Twenty years later, my mother was dying, and I was helping her die. It would be a special time for both of us. Lung cancer was killing her. Her addiction to cigarettes had caught up to her.
We were watching the story of actress Patty Duke on TV. Molestation is a part of Patty’s story. My mother, for the first time, asked me a question that must have been in her mind for a long time. When you know your time is limited, you start finishing up unfinished business.
“Why did you never tell anyone what was happening between you and Milton? I don’t understand why you went along with it.”
My heart crumbled. Her inference was clear. It was my fault for being a willing participant.
I broke down. Through my tears I could barely speak. I attempted to explain to her how the relationship works between an opportunist pedophile and a little girl needing love. No Hollywood ending here, in my mom’s last days.

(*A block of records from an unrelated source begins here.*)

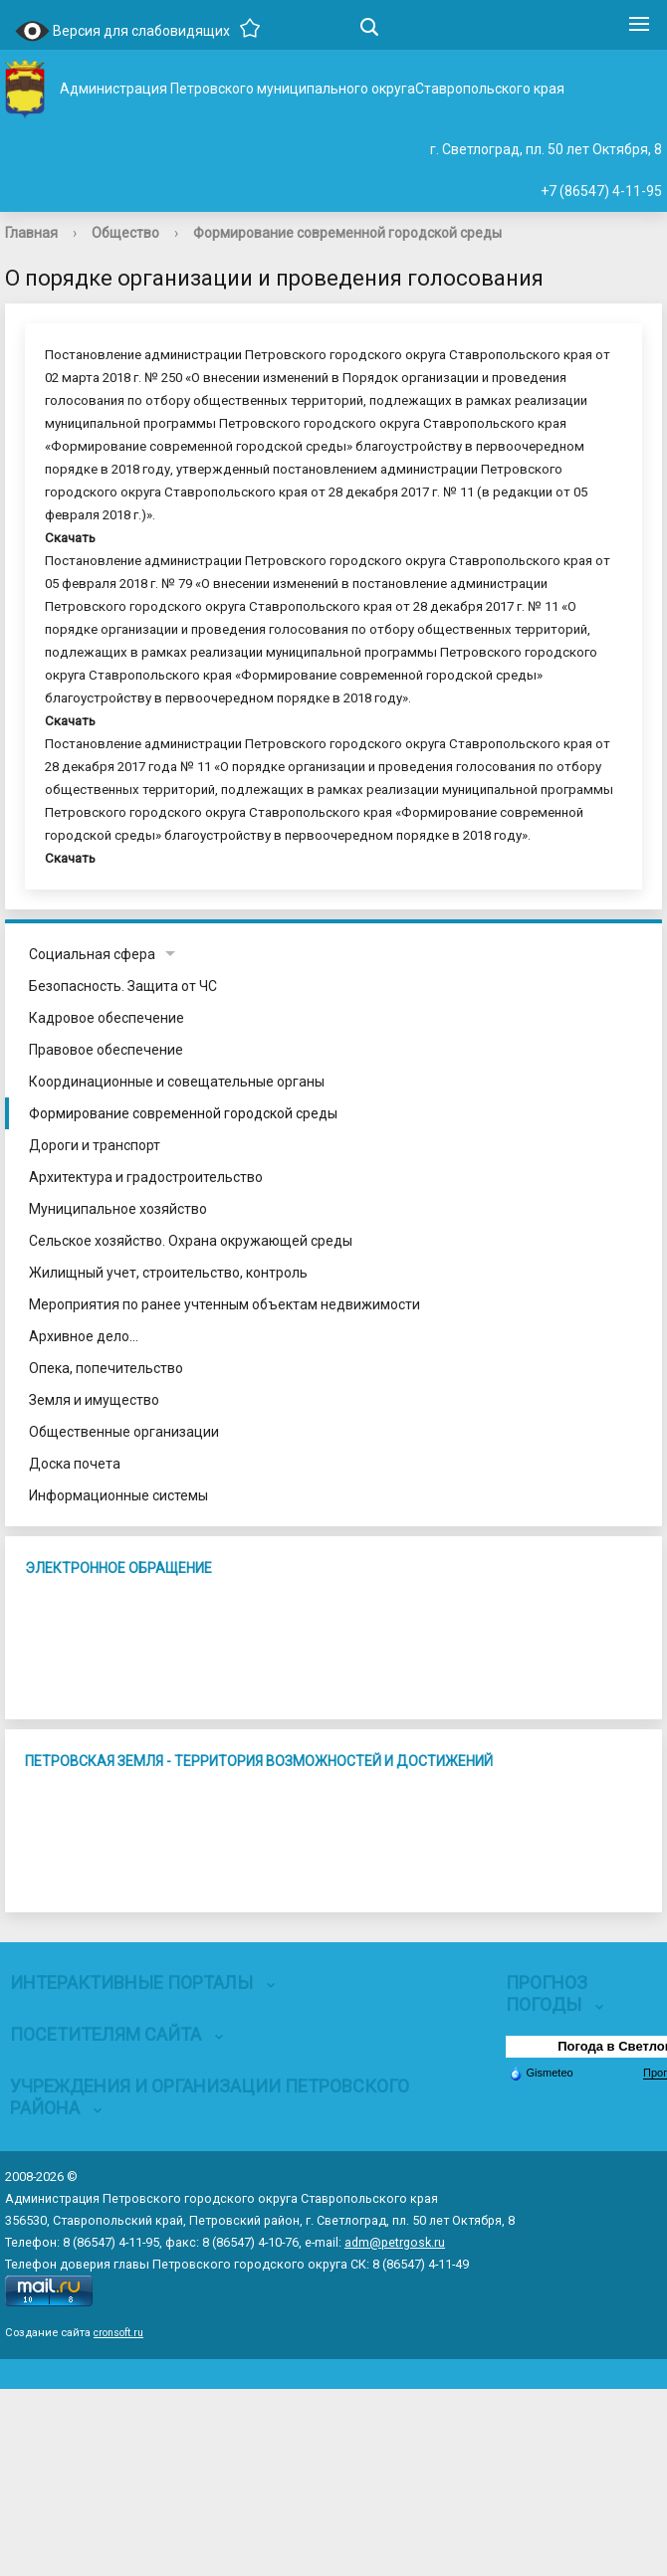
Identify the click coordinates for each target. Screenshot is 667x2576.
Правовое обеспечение (106, 1050)
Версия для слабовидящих (122, 32)
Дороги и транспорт (94, 1145)
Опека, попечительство (106, 1368)
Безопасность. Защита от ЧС (123, 986)
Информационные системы (118, 1495)
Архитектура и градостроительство (146, 1177)
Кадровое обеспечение (106, 1018)
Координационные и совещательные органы (177, 1082)
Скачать (70, 537)
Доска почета (74, 1464)
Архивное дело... (83, 1336)
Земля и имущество (94, 1400)
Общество (125, 233)
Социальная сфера (92, 954)
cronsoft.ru (118, 2332)
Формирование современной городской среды (347, 233)
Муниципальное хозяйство (118, 1209)
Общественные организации (124, 1432)
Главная (31, 233)
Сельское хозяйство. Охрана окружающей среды (190, 1241)
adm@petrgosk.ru (394, 2242)
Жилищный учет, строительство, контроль (168, 1273)
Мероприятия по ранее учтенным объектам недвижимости (224, 1304)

She could not or would not understand. I believe that for her to take any responsibility for the dysfunctional home environment that fostered the relationship between Milton and me was beyond her emotional capabilities. Even within our flawed family, I always knew my mom loved me. And I loved her. I was unwilling to hammer out our family’s dark past as we attempted to say our final good-byes. I could not hurt her in that way. Sometimes, forgiving others is a gift we give to ourselves, too.
Milton always smelled of Brute cologne. For years afterward, I secretly kept a bottle of it in the bottom draw of my dresser. Uncapping the bottle, I would breathe deeply. I was a young girl remembering a man who made her feel loved.
No criminal or civil action was ever sought against him.
I did attempt to find Milton about two years ago, ready in real time to deal with him. He was dead.